SELECTED EXTRACT =>

DISCLAIMER: Because the 350z is a specialty car and they don't sell a lot of them, I only have experience with maybe a half-dozen. But the elecrical system is the same on most Nissans.....G, Maxima, FX, Altima.....and I've worked on plenty of all those.
Anyway,
1. XK02: I never saw much value in this product. There's already a way to control the locks without splicing or running wires into the doors:
http://www.audiogroupforum.com/csforum/showthread.php?t=10529&highlight=Nissan
2. 530T: Useable but unnecessary. On your car, if you simply apply extended pulses to the lock/unlock wires, your car already has a factory feature to roll the windows up and down.
NOTE: The doorlock method mentioned in #1 does NOT do the windows. You need to run the wires into the driver's door, which isn't even very hard on that car. Also, the XK02 doesn't control the windows either.
Go to the link in #1, go to page 4, for a little more information on window control.
3. XK07: The manual could stand to have a little more information.
The car's pink and blue CAN wires are not easy to test, but they are easy to find. They're in a corner of the plug at the BCM, and are a twisted pair.
If you connect the XK07's data wires incorrectly, it simply won't program. You won't break anything.
The pink and pink/white wires go to a small relay inside the XK07, and their purpose is to interrupt the wire going to the car's security LED during remote start and after key takeover.
You could actually not even connect the pink and pink/white, and the system will work 100% fine......but the security light on the car would stay on until the end of your trip.

RAW DATA =>
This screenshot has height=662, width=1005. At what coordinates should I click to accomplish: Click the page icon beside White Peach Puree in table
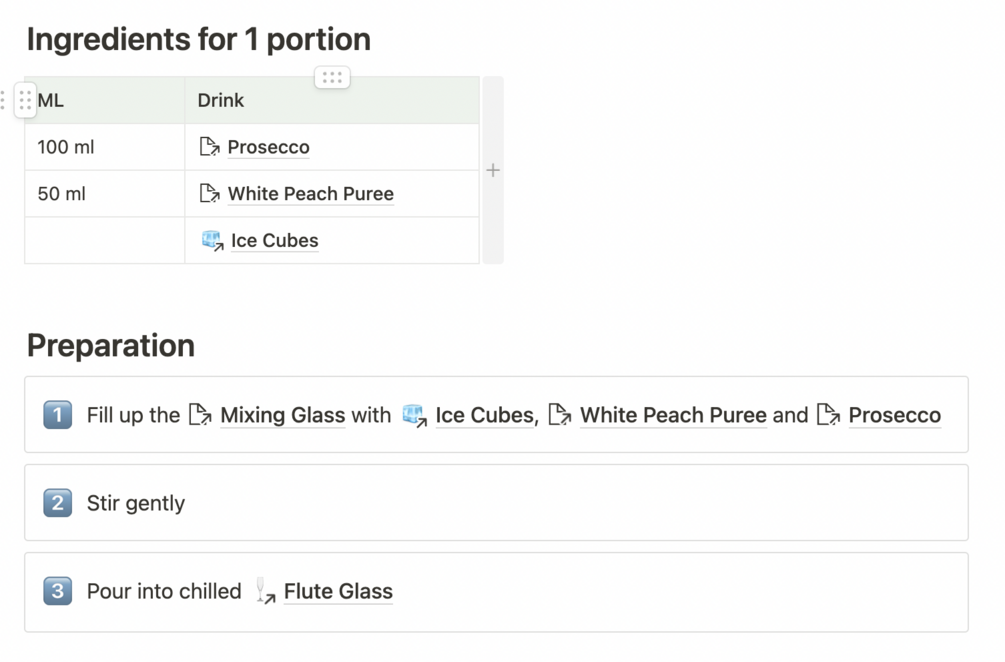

PROBLEM 1 => Repeat the stretch of the 350z forum post from "3. XK07: The" through "after key takeover." word for word.
PROBLEM 2 => Name every Nissan model mentioned in the 350z forum post.
PROBLEM 3 =>
Answer these questions using the 350z forum post:
(a) Where are the car's pink and blue CAN wires found?
(b) What happens if the XK07's data wires are connected incorrectly?
(c) Which page of the linked thread has more information on window control?

FINAL ANSWER 1 =>
3. XK07: The manual could stand to have a little more information.
The car's pink and blue CAN wires are not easy to test, but they are easy to find. They're in a corner of the plug at the BCM, and are a twisted pair.
If you connect the XK07's data wires incorrectly, it simply won't program. You won't break anything.
The pink and pink/white wires go to a small relay inside the XK07, and their purpose is to interrupt the wire going to the car's security LED during remote start and after key takeover.

FINAL ANSWER 2 =>
350z
G
Maxima
FX
Altima

FINAL ANSWER 3 =>
(a) In a corner of the plug at the BCM, as a twisted pair.
(b) It won't program, and nothing breaks.
(c) Page 4.